Este contacto de alto nivel se produce en un momento de máxima tensión, marcado por un masivo despliegue militar estadounidense en el Caribe y amenazas de acciones directas contra Venezuela.

Trump reconoció la llamada de forma escueta a bordo del Air Force One, diciendo: “La respuesta es sí”, pero se negó a dar detalles, añadiendo: “No diría que salió bien, ni mal”. Por su parte, Maduro describió la conversación, que habría ocurrido a finales de noviembre, como “cordial” y en un “tono de respeto”, expresando su esperanza de que represente un paso hacia un “diálogo respetuoso”. Sin embargo, reportes de medios como Reuters y el Miami Herald, citando fuentes anónimas, revelan que la llamada fue un ultimátum.
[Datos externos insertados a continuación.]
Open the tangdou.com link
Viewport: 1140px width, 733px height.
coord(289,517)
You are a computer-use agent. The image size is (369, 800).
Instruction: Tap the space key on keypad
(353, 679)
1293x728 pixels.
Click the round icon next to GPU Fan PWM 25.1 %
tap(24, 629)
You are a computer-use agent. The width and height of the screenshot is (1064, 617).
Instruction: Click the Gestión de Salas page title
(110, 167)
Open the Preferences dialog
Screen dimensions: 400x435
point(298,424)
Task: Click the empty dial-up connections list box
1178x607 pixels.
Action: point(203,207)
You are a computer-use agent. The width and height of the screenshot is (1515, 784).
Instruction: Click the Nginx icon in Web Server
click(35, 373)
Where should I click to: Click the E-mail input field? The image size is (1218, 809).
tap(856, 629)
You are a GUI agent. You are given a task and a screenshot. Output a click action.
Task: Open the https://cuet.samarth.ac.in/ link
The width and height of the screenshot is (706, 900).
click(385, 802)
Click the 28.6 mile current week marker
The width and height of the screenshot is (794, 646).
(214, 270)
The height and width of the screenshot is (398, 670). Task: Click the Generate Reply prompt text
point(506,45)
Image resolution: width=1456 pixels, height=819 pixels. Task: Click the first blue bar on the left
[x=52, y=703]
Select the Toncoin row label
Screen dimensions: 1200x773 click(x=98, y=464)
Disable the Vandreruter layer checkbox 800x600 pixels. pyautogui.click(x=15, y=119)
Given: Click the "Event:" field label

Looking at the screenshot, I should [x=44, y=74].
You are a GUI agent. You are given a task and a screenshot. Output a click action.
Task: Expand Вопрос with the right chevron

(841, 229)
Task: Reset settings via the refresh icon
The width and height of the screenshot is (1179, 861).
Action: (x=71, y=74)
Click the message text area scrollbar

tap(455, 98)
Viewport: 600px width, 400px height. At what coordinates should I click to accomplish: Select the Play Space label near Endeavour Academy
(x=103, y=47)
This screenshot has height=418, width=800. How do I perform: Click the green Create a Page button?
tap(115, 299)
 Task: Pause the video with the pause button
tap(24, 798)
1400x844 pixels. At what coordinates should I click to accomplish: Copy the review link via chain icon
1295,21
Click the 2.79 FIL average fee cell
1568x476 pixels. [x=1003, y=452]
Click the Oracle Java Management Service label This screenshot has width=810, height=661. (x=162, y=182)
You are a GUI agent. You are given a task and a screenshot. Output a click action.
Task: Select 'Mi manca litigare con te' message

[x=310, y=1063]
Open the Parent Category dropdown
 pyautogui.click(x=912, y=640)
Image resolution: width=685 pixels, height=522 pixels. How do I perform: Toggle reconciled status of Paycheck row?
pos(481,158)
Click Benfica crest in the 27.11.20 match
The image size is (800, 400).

Supuestamente, Trump le ofreció a Maduro una “salida segura” del país para él y su familia, con la posibilidad de exiliarse en Rusia u otro país. Maduro habría respondido con una serie de condiciones, incluyendo amnistía mundial, el levantamiento de todas las sanciones y mantener el control de las fuerzas armadas, peticiones que Washington rechazó de inmediato. Tras el fracaso de la negociación, Trump le habría dado a Maduro un plazo de una semana para abandonar el poder, el cual ya ha expirado. Este intercambio se da mientras la Casa Blanca intensifica su presión, declarando el espacio aéreo venezolano como “cerrado” y designando al “Cártel de los Soles”, que según Washington es liderado por Maduro, como una organización terrorista.